Furthermore, UALCAN (Fig. 5D), TIMER and GEPIA (Supplementary Fig. 3A,B) showed that BIRC3 was highly expressed in HNSCC tissues. Then, the expression of BIRC3 was upregulated in OSCC cell lines (SCC-9, SCC-25, HN6, HN30, and CAL-27), as confirmed by qPCR assay (Fig. 5E). To further investigate the biological function of BIRC3 in OSCC, CAL-27 cells transfected with si-BIRC3 were constructed. The BIRC3 expression in CAL-27 cells was knocked down by the qPCR assay (Fig. 5F). Functionally, the migration of CAL-27 cells transfected with si-BIRC3 was significantly inhibited in the Transwell migration assay (Fig. 5G). The proliferation of CAL-27 cells transfected with si-BIRC3 was significantly decreased, as determined by the CCK-8 assay (Fig. 5H). The relative expression of (epithelial-mesenchymal transition, EMT)-related marker protein E-cadherin was significantly increased in the CAL-27 cells transfected with si-BIRC3. In contrast, the expression of N-cadherin and Vimentin proteins was significantly decreased in the Western blot assay (Fig. 5I). These results suggests that the knockdown of BIRC3 could inhibit the biological behavior of OSCC in vitro, which may be related to the process of EMT.

4. Discussion

m7G methylation is a common RNA modification that can affect tumor progression, recurrence, and metastasis [35]. Additionally, previous studies have found that m7G methylation usually acts through methyltransferases, and the methyltransferases that have been identified and studied include methyltransferase-like1 (METTL1), WD repeat domain 4 (WDR4), Williams Beuren syndrome chromosome region 22 (WBSCR22) and RNA guanine-7 methyltransferase (RNMT) [35, 36]. The METTL1/WDR4 complex, identified as an m7G methyltransferase of tRNAs, may influence the metabolic process of RNA, which affects the progression of tumors [14]. A recent study reported that m7G-modified tRNA catalyzed by the METTL1/WDR4 complex could stabilize tRNAs, enhancing the translation of oncogenic genes in HNSCC [14]. Importantly, METTL1 has been revealed to be a methyltransferase that installs a subset of m7G into mRNAs [11]. Whether the METTL1/WDR4 complex in OSCC can affect the gene expression by mediating their internal m7G methylation levels needs to be further explored.

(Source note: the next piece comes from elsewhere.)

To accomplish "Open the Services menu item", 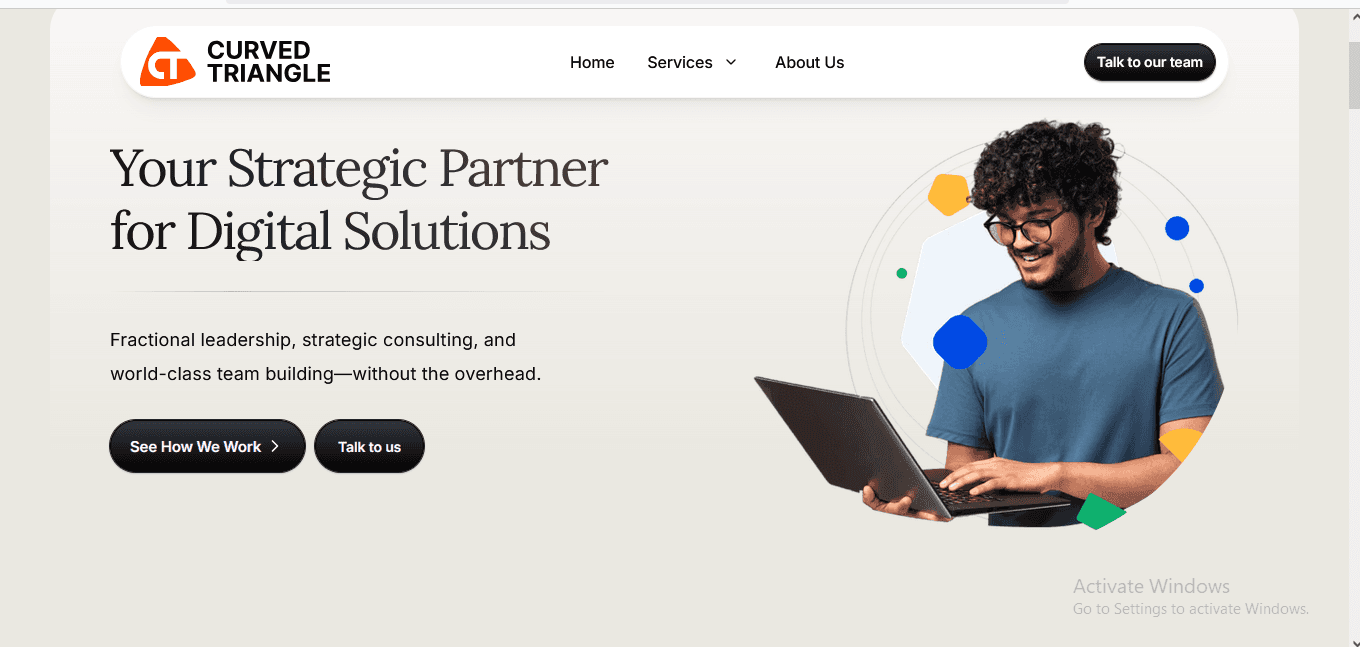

To explore the role of m7G methylation in diseases progession, researchers developed the MeRIP-seq technology based on specific m7G antibodies for transcriptional profiling of m7G methylation in human cells or tissues [11, 13, 37]. Likewise, to understand the status of m7G methylation in OSCC, the m7G MeRIP-seq method was used to measure the internal m7G methylated levels of mRNAs in OSCC and normal tissue in this study. However, m7G MeRIP-seq method still has limitations in detecting the internal mRNAs, which might result in the minor overlap in m7G peaks [11, 38]. This result revealed the difference in m7G methylation between OSCC and normal tissue, suggesting that m7G methylation might be associated with the progress of OSCC. Importantly, the mechanism by which m7G regulates gene expression was closely related to the distribution region of m7G methylation within mRNAs [39]. It was found that gene expression was closely associated with elevated levels of m7G methylation in the CDS region, which might promote mRNA translation efficiency and protein expression [40]. Interestingly, it showed that m7G methylation was mainly enriched in the CDS region in OSCC tissues. Notably, the results also showed that there were more m7G peaks in the 5UTR region of gene transcripts in OSCC tissues than in normal tissues, which might lead to abnormalities in various cellular interactions. For example, elevated m7G methylation in the 5UTR region that assesses for complementarity with AUG might affect mRNA translational initiation, affecting critical cancer-related gene expression [41]. The sequencing analysis showed the distribution ratio of internal m7G methylation in the region of mRNAs, which provides the theoretical basis for further investigating the pathogenic mechanism of m7G methylation in OSCC.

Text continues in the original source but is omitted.